• WORK INSTRUCTION:
Output the entries verbatim, including every line.
[[ SUPPLIED MATERIAL, beginning ]]
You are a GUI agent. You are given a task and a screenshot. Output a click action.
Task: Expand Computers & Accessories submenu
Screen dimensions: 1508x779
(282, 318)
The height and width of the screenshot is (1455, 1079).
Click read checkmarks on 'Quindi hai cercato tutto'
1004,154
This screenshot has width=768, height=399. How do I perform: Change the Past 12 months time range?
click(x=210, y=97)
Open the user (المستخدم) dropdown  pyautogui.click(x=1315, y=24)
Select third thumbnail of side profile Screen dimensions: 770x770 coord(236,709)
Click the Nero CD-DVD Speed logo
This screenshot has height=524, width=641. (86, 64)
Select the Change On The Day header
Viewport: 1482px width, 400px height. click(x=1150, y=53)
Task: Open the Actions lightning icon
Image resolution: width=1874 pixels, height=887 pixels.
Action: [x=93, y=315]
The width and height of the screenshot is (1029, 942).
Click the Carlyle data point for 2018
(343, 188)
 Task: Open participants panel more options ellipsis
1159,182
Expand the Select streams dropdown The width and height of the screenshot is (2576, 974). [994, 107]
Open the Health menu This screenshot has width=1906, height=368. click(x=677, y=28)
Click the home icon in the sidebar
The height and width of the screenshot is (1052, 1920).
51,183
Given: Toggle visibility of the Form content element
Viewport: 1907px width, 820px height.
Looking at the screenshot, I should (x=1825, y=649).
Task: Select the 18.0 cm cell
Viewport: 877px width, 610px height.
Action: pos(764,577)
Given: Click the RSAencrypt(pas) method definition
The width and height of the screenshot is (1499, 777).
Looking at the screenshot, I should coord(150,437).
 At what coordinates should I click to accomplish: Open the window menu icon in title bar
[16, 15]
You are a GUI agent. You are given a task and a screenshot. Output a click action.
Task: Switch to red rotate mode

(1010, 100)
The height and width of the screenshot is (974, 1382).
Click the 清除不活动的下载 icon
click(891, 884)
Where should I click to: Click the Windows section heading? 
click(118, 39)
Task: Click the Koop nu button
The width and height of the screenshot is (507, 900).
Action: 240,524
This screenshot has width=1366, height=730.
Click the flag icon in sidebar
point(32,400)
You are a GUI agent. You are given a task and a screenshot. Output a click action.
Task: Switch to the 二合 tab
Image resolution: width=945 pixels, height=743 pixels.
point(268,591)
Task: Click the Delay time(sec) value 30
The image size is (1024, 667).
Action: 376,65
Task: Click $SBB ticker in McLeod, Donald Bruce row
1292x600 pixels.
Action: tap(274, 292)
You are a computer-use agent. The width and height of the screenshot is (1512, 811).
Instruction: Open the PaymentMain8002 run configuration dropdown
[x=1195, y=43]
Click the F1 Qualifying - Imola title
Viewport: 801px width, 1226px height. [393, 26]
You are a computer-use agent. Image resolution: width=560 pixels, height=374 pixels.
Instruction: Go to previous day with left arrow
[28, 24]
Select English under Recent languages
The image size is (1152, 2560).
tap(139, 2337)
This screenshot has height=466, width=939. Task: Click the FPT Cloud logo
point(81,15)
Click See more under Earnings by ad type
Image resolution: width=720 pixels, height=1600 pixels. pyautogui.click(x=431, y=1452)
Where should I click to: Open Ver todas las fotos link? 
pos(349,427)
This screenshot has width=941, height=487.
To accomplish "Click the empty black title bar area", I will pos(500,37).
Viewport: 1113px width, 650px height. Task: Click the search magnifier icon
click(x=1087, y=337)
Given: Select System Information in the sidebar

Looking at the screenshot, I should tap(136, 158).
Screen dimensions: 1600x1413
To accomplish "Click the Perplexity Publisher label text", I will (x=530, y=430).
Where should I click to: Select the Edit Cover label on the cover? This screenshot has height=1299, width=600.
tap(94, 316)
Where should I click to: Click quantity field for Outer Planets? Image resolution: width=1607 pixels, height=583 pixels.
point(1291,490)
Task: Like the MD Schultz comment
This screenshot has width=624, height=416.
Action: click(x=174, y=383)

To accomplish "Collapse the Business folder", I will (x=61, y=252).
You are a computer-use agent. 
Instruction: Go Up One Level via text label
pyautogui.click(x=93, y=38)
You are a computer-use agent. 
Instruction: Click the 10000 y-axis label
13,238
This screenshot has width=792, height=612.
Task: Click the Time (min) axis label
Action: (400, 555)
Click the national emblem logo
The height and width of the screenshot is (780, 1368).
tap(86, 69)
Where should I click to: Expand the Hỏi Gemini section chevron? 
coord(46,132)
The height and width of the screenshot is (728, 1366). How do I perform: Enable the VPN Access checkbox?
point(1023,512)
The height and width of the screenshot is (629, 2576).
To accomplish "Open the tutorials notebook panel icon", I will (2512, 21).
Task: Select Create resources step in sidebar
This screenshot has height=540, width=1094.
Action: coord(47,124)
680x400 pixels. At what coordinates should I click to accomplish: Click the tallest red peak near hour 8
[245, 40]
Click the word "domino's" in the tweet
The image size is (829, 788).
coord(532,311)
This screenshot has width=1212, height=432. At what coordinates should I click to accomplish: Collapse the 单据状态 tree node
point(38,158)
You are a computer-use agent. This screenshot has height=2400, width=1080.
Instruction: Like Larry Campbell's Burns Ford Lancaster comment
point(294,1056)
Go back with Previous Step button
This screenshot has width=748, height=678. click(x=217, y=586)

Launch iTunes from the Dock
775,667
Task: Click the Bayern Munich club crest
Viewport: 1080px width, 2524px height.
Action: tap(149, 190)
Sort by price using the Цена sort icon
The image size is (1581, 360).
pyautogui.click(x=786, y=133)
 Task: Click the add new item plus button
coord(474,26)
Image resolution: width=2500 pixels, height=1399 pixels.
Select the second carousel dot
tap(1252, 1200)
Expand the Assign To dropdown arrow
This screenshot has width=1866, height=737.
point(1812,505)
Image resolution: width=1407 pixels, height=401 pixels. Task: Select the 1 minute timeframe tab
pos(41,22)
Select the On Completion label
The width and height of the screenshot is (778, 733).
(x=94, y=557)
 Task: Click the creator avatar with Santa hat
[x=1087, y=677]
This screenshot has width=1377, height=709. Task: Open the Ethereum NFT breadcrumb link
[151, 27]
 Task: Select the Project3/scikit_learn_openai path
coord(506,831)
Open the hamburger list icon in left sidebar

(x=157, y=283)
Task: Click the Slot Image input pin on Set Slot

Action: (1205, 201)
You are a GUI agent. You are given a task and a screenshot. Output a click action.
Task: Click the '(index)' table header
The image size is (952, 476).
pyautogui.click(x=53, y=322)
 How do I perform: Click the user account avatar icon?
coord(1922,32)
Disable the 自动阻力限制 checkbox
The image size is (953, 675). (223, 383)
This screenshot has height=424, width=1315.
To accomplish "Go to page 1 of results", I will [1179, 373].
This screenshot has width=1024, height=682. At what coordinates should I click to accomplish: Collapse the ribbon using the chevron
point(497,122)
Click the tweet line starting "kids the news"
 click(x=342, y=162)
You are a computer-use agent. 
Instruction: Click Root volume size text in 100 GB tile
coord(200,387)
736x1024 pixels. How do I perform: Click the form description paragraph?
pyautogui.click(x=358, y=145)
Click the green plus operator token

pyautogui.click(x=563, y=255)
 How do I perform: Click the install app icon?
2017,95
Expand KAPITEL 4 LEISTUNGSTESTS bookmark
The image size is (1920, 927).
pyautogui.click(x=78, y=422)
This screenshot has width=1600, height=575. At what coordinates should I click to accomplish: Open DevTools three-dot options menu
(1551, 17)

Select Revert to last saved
[[ SUPPLIED MATERIAL, end ]]
• OUTPUT FOR THIS EXERCISE:
You are a GUI agent. You are given a task and a screenshot. Output a click action.
Task: Expand Computers & Accessories submenu
Screen dimensions: 1508x779
(282, 318)
The height and width of the screenshot is (1455, 1079).
Click read checkmarks on 'Quindi hai cercato tutto'
1004,154
This screenshot has width=768, height=399. How do I perform: Change the Past 12 months time range?
click(x=210, y=97)
Open the user (المستخدم) dropdown  pyautogui.click(x=1315, y=24)
Select third thumbnail of side profile Screen dimensions: 770x770 coord(236,709)
Click the Nero CD-DVD Speed logo
This screenshot has height=524, width=641. (86, 64)
Select the Change On The Day header
Viewport: 1482px width, 400px height. click(x=1150, y=53)
Task: Open the Actions lightning icon
Image resolution: width=1874 pixels, height=887 pixels.
Action: [x=93, y=315]
The width and height of the screenshot is (1029, 942).
Click the Carlyle data point for 2018
(343, 188)
 Task: Open participants panel more options ellipsis
1159,182
Expand the Select streams dropdown The width and height of the screenshot is (2576, 974). [994, 107]
Open the Health menu This screenshot has width=1906, height=368. click(x=677, y=28)
Click the home icon in the sidebar
The height and width of the screenshot is (1052, 1920).
51,183
Given: Toggle visibility of the Form content element
Viewport: 1907px width, 820px height.
Looking at the screenshot, I should (x=1825, y=649).
Task: Select the 18.0 cm cell
Viewport: 877px width, 610px height.
Action: pos(764,577)
Given: Click the RSAencrypt(pas) method definition
The width and height of the screenshot is (1499, 777).
Looking at the screenshot, I should coord(150,437).
 At what coordinates should I click to accomplish: Open the window menu icon in title bar
[16, 15]
You are a GUI agent. You are given a task and a screenshot. Output a click action.
Task: Switch to red rotate mode

(1010, 100)
The height and width of the screenshot is (974, 1382).
Click the 清除不活动的下载 icon
click(891, 884)
Where should I click to: Click the Windows section heading? 
click(118, 39)
Task: Click the Koop nu button
The width and height of the screenshot is (507, 900).
Action: 240,524
This screenshot has width=1366, height=730.
Click the flag icon in sidebar
point(32,400)
You are a GUI agent. You are given a task and a screenshot. Output a click action.
Task: Switch to the 二合 tab
Image resolution: width=945 pixels, height=743 pixels.
point(268,591)
Task: Click the Delay time(sec) value 30
The image size is (1024, 667).
Action: 376,65
Task: Click $SBB ticker in McLeod, Donald Bruce row
1292x600 pixels.
Action: tap(274, 292)
You are a computer-use agent. The width and height of the screenshot is (1512, 811).
Instruction: Open the PaymentMain8002 run configuration dropdown
[x=1195, y=43]
Click the F1 Qualifying - Imola title
Viewport: 801px width, 1226px height. [393, 26]
You are a computer-use agent. Image resolution: width=560 pixels, height=374 pixels.
Instruction: Go to previous day with left arrow
[28, 24]
Select English under Recent languages
The image size is (1152, 2560).
tap(139, 2337)
This screenshot has height=466, width=939. Task: Click the FPT Cloud logo
point(81,15)
Click See more under Earnings by ad type
Image resolution: width=720 pixels, height=1600 pixels. pyautogui.click(x=431, y=1452)
Where should I click to: Open Ver todas las fotos link? 
pos(349,427)
This screenshot has width=941, height=487.
To accomplish "Click the empty black title bar area", I will pos(500,37).
Viewport: 1113px width, 650px height. Task: Click the search magnifier icon
click(x=1087, y=337)
Given: Select System Information in the sidebar

Looking at the screenshot, I should tap(136, 158).
Screen dimensions: 1600x1413
To accomplish "Click the Perplexity Publisher label text", I will (x=530, y=430).
Where should I click to: Select the Edit Cover label on the cover? This screenshot has height=1299, width=600.
tap(94, 316)
Where should I click to: Click quantity field for Outer Planets? Image resolution: width=1607 pixels, height=583 pixels.
point(1291,490)
Task: Like the MD Schultz comment
This screenshot has width=624, height=416.
Action: click(x=174, y=383)

To accomplish "Collapse the Business folder", I will (x=61, y=252).
You are a computer-use agent. 
Instruction: Go Up One Level via text label
pyautogui.click(x=93, y=38)
You are a computer-use agent. 
Instruction: Click the 10000 y-axis label
13,238
This screenshot has width=792, height=612.
Task: Click the Time (min) axis label
Action: (400, 555)
Click the national emblem logo
The height and width of the screenshot is (780, 1368).
tap(86, 69)
Where should I click to: Expand the Hỏi Gemini section chevron? 
coord(46,132)
The height and width of the screenshot is (728, 1366). How do I perform: Enable the VPN Access checkbox?
point(1023,512)
The height and width of the screenshot is (629, 2576).
To accomplish "Open the tutorials notebook panel icon", I will (2512, 21).
Task: Select Create resources step in sidebar
This screenshot has height=540, width=1094.
Action: coord(47,124)
680x400 pixels. At what coordinates should I click to accomplish: Click the tallest red peak near hour 8
[245, 40]
Click the word "domino's" in the tweet
The image size is (829, 788).
coord(532,311)
This screenshot has width=1212, height=432. At what coordinates should I click to accomplish: Collapse the 单据状态 tree node
point(38,158)
You are a computer-use agent. This screenshot has height=2400, width=1080.
Instruction: Like Larry Campbell's Burns Ford Lancaster comment
point(294,1056)
Go back with Previous Step button
This screenshot has width=748, height=678. click(x=217, y=586)

Launch iTunes from the Dock
775,667
Task: Click the Bayern Munich club crest
Viewport: 1080px width, 2524px height.
Action: tap(149, 190)
Sort by price using the Цена sort icon
The image size is (1581, 360).
pyautogui.click(x=786, y=133)
 Task: Click the add new item plus button
coord(474,26)
Image resolution: width=2500 pixels, height=1399 pixels.
Select the second carousel dot
tap(1252, 1200)
Expand the Assign To dropdown arrow
This screenshot has width=1866, height=737.
point(1812,505)
Image resolution: width=1407 pixels, height=401 pixels. Task: Select the 1 minute timeframe tab
pos(41,22)
Select the On Completion label
The width and height of the screenshot is (778, 733).
(x=94, y=557)
 Task: Click the creator avatar with Santa hat
[x=1087, y=677]
This screenshot has width=1377, height=709. Task: Open the Ethereum NFT breadcrumb link
[151, 27]
 Task: Select the Project3/scikit_learn_openai path
coord(506,831)
Open the hamburger list icon in left sidebar

(x=157, y=283)
Task: Click the Slot Image input pin on Set Slot

Action: (1205, 201)
You are a GUI agent. You are given a task and a screenshot. Output a click action.
Task: Click the '(index)' table header
The image size is (952, 476).
pyautogui.click(x=53, y=322)
 How do I perform: Click the user account avatar icon?
coord(1922,32)
Disable the 自动阻力限制 checkbox
The image size is (953, 675). (223, 383)
This screenshot has height=424, width=1315.
To accomplish "Go to page 1 of results", I will [1179, 373].
This screenshot has width=1024, height=682. At what coordinates should I click to accomplish: Collapse the ribbon using the chevron
point(497,122)
Click the tweet line starting "kids the news"
 click(x=342, y=162)
You are a computer-use agent. 
Instruction: Click Root volume size text in 100 GB tile
coord(200,387)
736x1024 pixels. How do I perform: Click the form description paragraph?
pyautogui.click(x=358, y=145)
Click the green plus operator token

pyautogui.click(x=563, y=255)
 How do I perform: Click the install app icon?
2017,95
Expand KAPITEL 4 LEISTUNGSTESTS bookmark
The image size is (1920, 927).
pyautogui.click(x=78, y=422)
This screenshot has width=1600, height=575. At what coordinates should I click to accomplish: Open DevTools three-dot options menu
(1551, 17)

Select Revert to last saved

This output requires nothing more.